====== Data in this exercise ======

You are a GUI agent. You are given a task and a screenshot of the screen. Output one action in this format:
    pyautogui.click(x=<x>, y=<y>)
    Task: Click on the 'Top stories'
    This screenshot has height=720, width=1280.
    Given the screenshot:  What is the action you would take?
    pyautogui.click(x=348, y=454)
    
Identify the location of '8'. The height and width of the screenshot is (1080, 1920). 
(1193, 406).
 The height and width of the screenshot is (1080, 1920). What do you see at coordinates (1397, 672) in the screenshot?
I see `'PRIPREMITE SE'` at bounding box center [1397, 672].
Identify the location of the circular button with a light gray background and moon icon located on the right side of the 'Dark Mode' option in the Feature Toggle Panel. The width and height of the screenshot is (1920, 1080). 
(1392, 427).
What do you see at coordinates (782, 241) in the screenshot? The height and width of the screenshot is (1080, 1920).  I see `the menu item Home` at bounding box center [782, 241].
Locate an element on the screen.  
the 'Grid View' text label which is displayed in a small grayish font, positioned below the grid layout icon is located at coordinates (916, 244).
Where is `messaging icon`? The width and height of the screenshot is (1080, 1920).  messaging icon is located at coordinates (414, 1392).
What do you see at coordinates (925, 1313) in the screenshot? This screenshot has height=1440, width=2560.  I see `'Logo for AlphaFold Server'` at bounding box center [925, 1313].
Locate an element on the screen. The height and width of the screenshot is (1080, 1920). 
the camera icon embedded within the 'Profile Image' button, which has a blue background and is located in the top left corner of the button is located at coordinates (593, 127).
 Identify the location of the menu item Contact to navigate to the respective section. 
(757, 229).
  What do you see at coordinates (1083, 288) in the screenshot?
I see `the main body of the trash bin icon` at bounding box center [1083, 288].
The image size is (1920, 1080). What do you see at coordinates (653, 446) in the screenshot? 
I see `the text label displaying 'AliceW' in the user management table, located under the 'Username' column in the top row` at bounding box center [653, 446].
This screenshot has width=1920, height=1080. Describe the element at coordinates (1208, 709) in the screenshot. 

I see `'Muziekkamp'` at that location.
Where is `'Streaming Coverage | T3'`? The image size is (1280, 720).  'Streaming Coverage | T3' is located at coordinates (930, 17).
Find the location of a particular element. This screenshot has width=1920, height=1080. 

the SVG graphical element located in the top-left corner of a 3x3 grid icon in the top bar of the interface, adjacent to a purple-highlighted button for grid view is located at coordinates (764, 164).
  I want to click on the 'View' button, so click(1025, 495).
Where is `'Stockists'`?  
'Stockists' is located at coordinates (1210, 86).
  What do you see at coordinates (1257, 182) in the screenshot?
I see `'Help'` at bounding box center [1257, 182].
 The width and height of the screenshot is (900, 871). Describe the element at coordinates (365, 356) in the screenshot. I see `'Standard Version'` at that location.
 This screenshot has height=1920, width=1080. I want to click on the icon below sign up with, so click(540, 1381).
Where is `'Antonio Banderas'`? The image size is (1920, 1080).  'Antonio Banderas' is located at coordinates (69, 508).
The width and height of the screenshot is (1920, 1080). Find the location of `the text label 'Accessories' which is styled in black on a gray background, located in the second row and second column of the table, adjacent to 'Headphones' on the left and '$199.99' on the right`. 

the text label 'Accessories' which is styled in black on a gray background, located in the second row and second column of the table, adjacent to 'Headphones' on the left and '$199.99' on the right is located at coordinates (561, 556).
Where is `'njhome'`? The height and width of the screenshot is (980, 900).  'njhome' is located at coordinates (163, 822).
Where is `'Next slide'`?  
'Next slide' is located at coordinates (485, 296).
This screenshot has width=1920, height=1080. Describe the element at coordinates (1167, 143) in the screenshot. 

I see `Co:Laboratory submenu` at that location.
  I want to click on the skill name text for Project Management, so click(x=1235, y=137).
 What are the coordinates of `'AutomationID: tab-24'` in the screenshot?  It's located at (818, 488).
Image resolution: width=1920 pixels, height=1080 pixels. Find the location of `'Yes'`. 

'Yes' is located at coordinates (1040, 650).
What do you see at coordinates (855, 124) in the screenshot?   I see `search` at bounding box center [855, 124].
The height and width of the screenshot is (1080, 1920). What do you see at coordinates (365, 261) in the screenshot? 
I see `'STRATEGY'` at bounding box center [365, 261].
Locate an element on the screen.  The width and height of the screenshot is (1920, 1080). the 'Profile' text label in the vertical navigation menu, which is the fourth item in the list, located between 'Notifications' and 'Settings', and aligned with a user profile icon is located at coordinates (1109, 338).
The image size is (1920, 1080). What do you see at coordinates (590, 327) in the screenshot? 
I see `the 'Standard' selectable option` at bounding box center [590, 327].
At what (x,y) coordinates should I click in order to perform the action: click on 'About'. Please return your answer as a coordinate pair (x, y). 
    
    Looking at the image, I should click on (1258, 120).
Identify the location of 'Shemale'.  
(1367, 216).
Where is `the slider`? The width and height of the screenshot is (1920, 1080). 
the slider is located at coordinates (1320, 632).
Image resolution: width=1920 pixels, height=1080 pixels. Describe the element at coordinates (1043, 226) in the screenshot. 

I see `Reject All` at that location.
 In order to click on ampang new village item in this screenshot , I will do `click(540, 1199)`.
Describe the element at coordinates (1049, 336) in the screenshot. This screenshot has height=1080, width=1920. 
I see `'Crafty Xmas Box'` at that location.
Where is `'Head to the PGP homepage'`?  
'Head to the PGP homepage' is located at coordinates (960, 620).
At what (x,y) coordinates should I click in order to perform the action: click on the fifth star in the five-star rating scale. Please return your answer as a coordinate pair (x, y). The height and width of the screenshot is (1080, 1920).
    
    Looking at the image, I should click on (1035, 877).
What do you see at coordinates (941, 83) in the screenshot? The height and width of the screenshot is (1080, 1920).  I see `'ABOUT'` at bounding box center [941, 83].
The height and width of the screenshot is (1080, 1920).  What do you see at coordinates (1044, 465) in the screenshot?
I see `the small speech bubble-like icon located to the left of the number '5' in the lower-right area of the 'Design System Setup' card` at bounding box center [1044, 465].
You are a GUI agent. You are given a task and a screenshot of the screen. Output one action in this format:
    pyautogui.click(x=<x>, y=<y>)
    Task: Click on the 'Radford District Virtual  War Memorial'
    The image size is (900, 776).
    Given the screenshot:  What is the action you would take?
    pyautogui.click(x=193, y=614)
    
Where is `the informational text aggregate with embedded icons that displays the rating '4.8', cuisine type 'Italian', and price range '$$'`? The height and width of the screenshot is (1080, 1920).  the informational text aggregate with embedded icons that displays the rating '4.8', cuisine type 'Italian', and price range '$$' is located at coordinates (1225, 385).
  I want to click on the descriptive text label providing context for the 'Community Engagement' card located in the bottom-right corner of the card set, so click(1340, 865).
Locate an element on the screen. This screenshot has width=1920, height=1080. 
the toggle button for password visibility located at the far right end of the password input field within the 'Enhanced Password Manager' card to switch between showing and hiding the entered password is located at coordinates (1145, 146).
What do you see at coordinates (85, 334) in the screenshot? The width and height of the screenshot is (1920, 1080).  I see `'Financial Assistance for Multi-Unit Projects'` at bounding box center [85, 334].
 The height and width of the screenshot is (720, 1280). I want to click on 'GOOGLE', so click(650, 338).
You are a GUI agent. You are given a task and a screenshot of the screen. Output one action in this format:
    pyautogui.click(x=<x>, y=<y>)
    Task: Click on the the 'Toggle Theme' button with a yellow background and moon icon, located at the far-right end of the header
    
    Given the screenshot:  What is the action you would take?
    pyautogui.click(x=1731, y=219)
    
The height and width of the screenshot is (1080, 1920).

======

Repeat word for word the lines from the one that contains "Locate an element on the screen. The" through the one that contains "center [653, 446].", including both.

▶ _Correct answer_:
Locate an element on the screen. The height and width of the screenshot is (1080, 1920). 
the camera icon embedded within the 'Profile Image' button, which has a blue background and is located in the top left corner of the button is located at coordinates (593, 127).
 Identify the location of the menu item Contact to navigate to the respective section. 
(757, 229).
  What do you see at coordinates (1083, 288) in the screenshot?
I see `the main body of the trash bin icon` at bounding box center [1083, 288].
The image size is (1920, 1080). What do you see at coordinates (653, 446) in the screenshot? 
I see `the text label displaying 'AliceW' in the user management table, located under the 'Username' column in the top row` at bounding box center [653, 446].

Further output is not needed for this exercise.